Here are some other ways you can advance your adherence curriculum for agents and supervisors:

Make sure definitions are communicated in a standard fashion. Agents (and supervisors) should know what "after call work" means and when they should be in this state.

Establish task priorities for agents. Agents should know exactly what to do when they’re idle, whether it’s delivering faxes, clearing their inboxes or taking a break.

Teach agents to look at real-time information and to understand corresponding actions. They should know the compliance target and how their actions affect success.

Educate supervisors, agents and schedulers about the broader impact of non-adherence. This isn’t just the queue stacking up on frustrated agents, it’s frustrated customers and lost opportunities — and of course, there’s often revenue and customer loyalty tied to that.

Motivate and engage agents to be in their seats — and performing at high levels — when needed. There are several ways to do this, including these we’ve seen from top-performing centers:

Agent-centric schedules. This can include giving agents the ability to schedule themselves based on their needs — in the context of what’s necessary to serve customers.

Allow trades. Like self-scheduling, allowing trades gives agents a sense of empowerment while balancing their needs with those of the organization. Increasing flexibility by this method can be a powerful way to drive agents’ commitment to schedules in general, limiting both non-adherence and absenteeism.

Recognize and value adherence and attendance. This doesn’t require huge incentives. Singling out agents with special recognition for their contributions is a very powerful incentive. By nature, most of us very much appreciate positive recognition for our contributions.

Involve agents in the scheduling process. This is simpler than you might think. When you make time in your new-hire training to share the power of one, the essential steps in resource planning and how schedules are made, ask agents for their thoughts and input on the process. And do this regularly with all agents. Consider this nugget from the 2010 ICMI Workforce Management Practices Report: "Only about 60% of respondents indicated that their agents are satisfied with the center’s scheduling process."
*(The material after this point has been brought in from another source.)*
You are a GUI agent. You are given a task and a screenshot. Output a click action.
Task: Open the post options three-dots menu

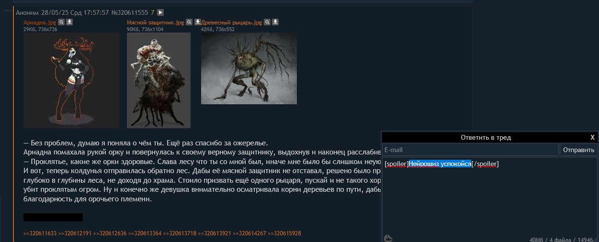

Understand the impact of poor adherence on agents and the customer. There are hard consequences to poor adherence that everybody in the contact center should understand.

When adherence is down, occupancy goes up. For those of you who don’t speak call center or WFM, that means when agents aren’t where they’re supposed to be —when they’re supposed to be there — the other agents who are still valiantly manning the phones are exhausting themselves taking on the additional workload. These adhering agents are more prone to get burned out and call in sick, or worse, leave your organization. Now you face the additional cost of training new agents to replace them. Add to this the fact that the agents most likely to adhere to schedule regularly — and to face a high-occupancy environment more frequently — are probably your best agents.

When occupancy goes up, service level goes down. That means more customers are likely to abandon calls when there are long wait times. Every time your customers hang up before reaching an agent, your organization has missed an opportunity to (among other things) solve a problem and keep a loyal customer, cross-sell or up-sell them, or otherwise serve their needs.

When occupancy goes up, quality and first-call resolution are likely to take a dive, too.

Those agents in adherence, faced with a stacking queue thanks to other agents who’ve taken a couple of extra minutes at lunch or on break (or who are down the hall following up on a customer fax), are going to be tempted to do one of two things, or both: cut a couple of quality corners or hurry a customer off the line without really resolving their issue in order to meet average handle time goals or simply to clear the queue so they can catch a breather. A drop in quality creates myriad scenarios for loss — from regulatory penalties to missed opportunities for both customer data management and customer satisfaction. Lower first-call resolution can have a more direct impact — even in short intervals — by generating more incoming calls (of a less predictable nature) that the center must handle.